Stored records
####################

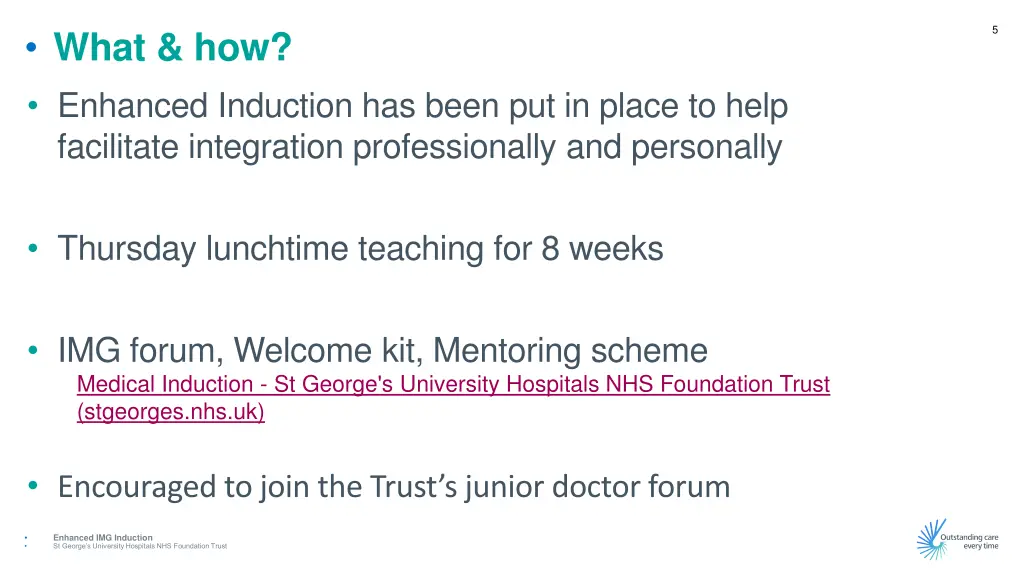Click the bullet beside 'Encouraged to join'
The height and width of the screenshot is (576, 1024).
tap(33, 485)
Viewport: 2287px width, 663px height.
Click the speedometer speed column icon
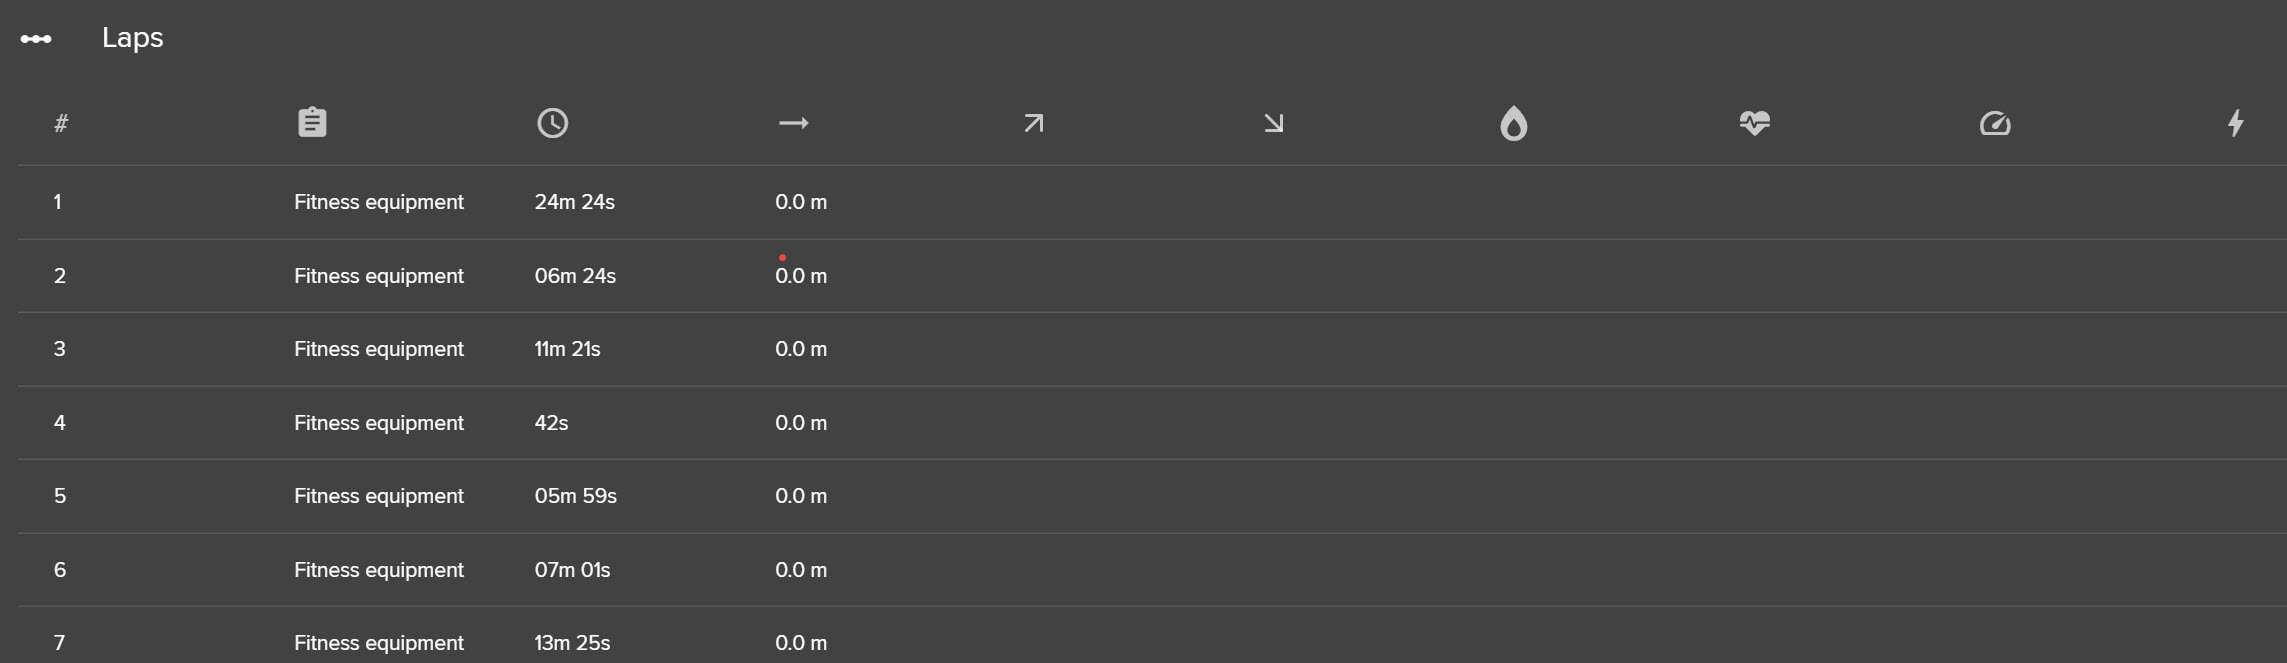[x=1995, y=123]
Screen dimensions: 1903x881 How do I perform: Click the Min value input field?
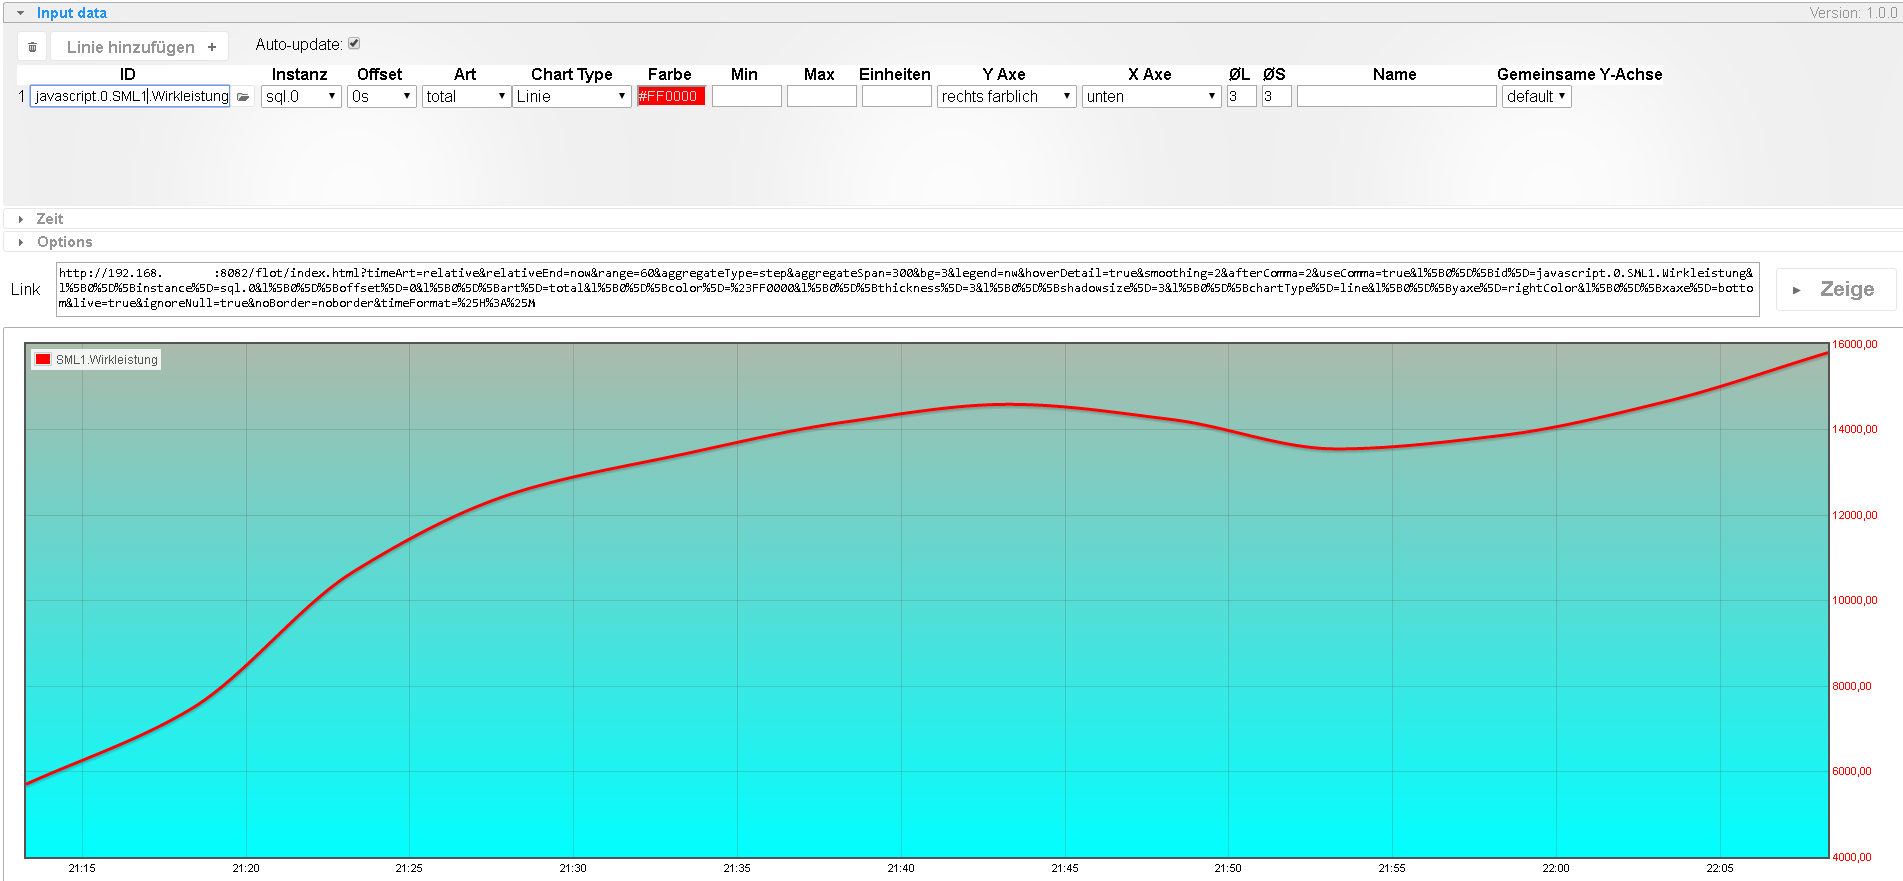click(746, 97)
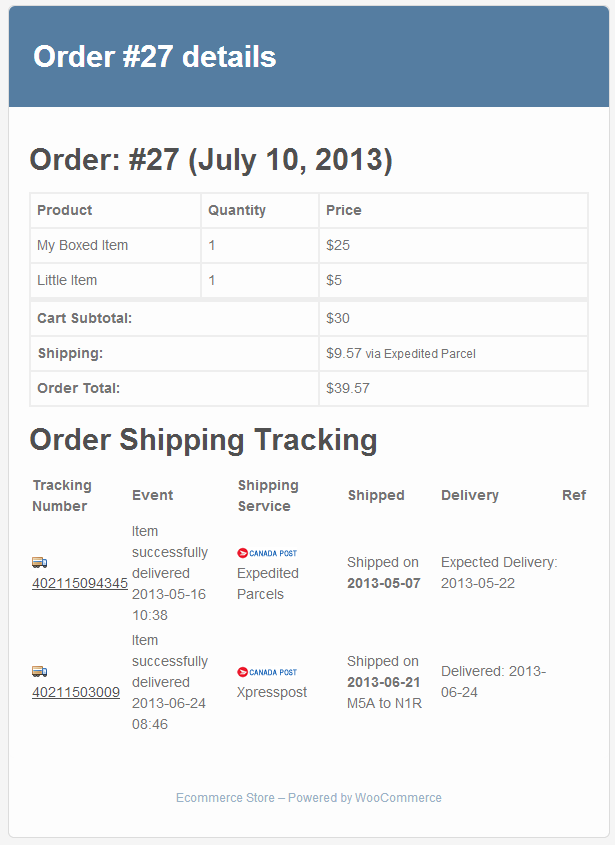Screen dimensions: 615x845
Task: Open tracking number 402115094345 link
Action: pyautogui.click(x=80, y=583)
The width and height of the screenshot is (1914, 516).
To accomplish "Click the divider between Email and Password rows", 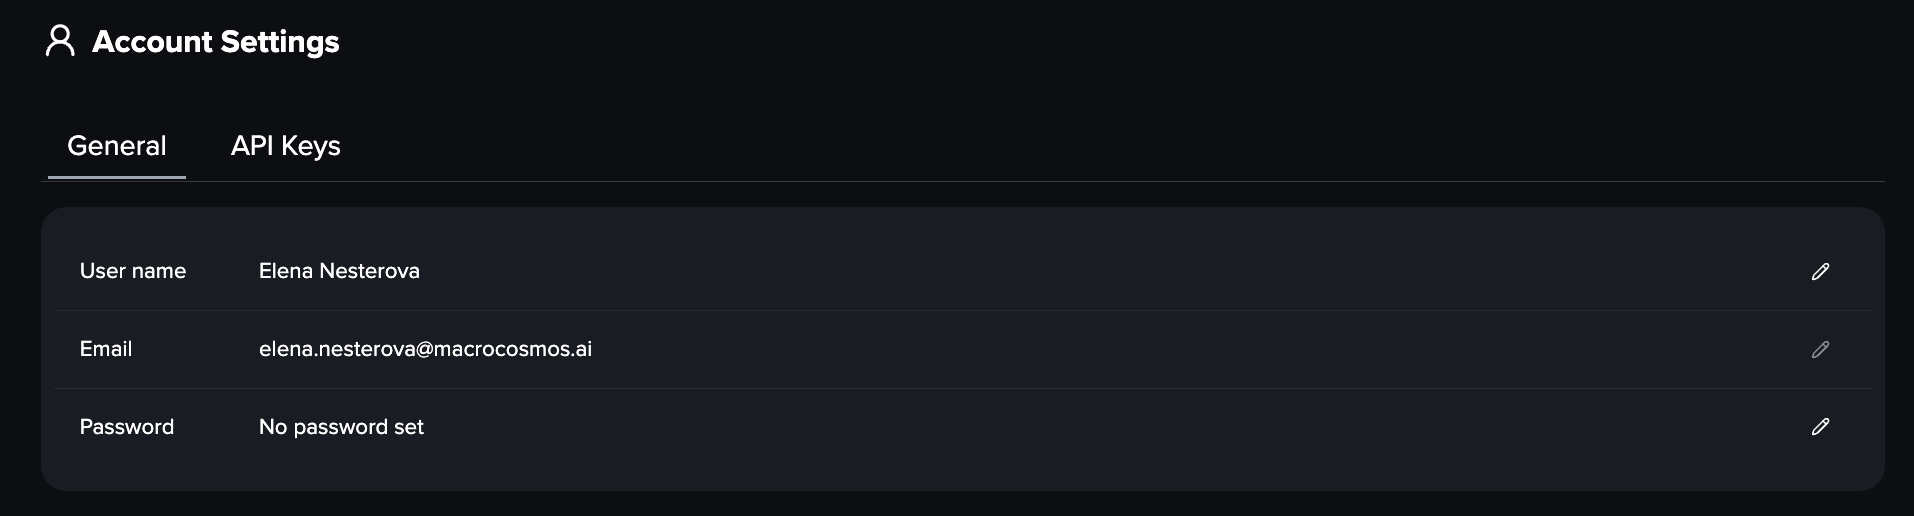I will (960, 388).
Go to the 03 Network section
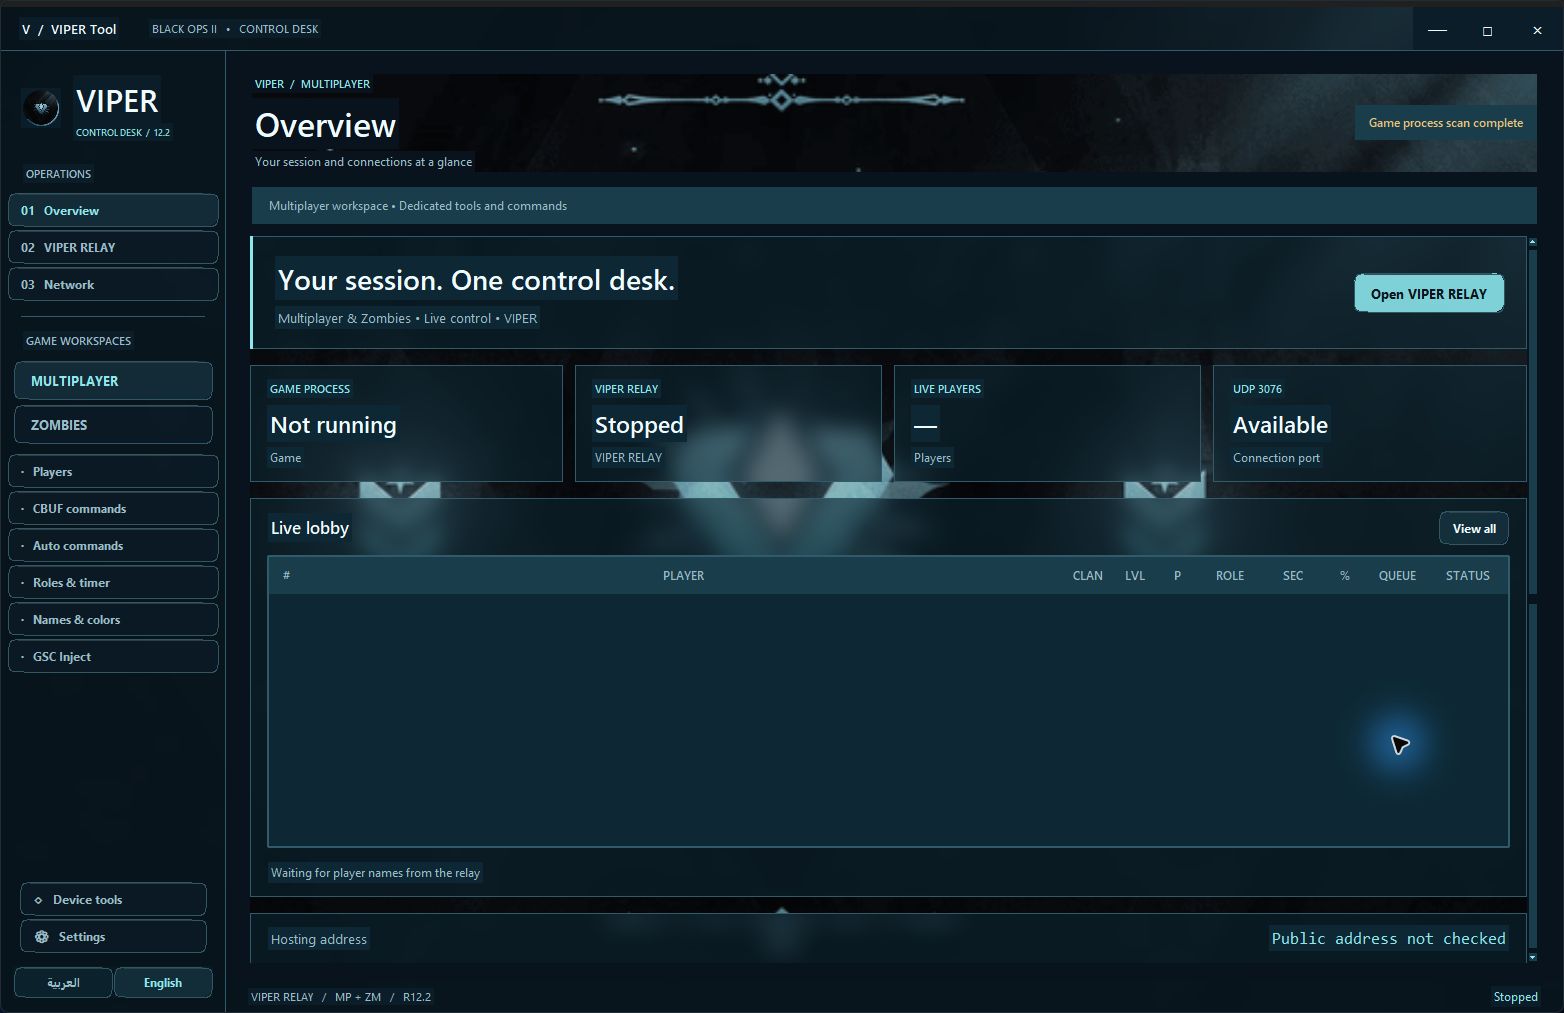 (x=113, y=285)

####################

## [Exercise brief]
Look back at the data above, then output exactly the lines from the line holding "Viewport: 2287px width, 663px height." up to and including the line holding "The width and". Leave out the pictures.

## [Exercise result]
Viewport: 2287px width, 663px height.
Click the speedometer speed column icon
[x=1995, y=123]
Screen dimensions: 1903x881 How do I perform: Click the Min value input field?
click(746, 97)
Screen dimensions: 615x845
Task: Open tracking number 402115094345 link
Action: pyautogui.click(x=80, y=583)
The width and height of the screenshot is (1914, 516).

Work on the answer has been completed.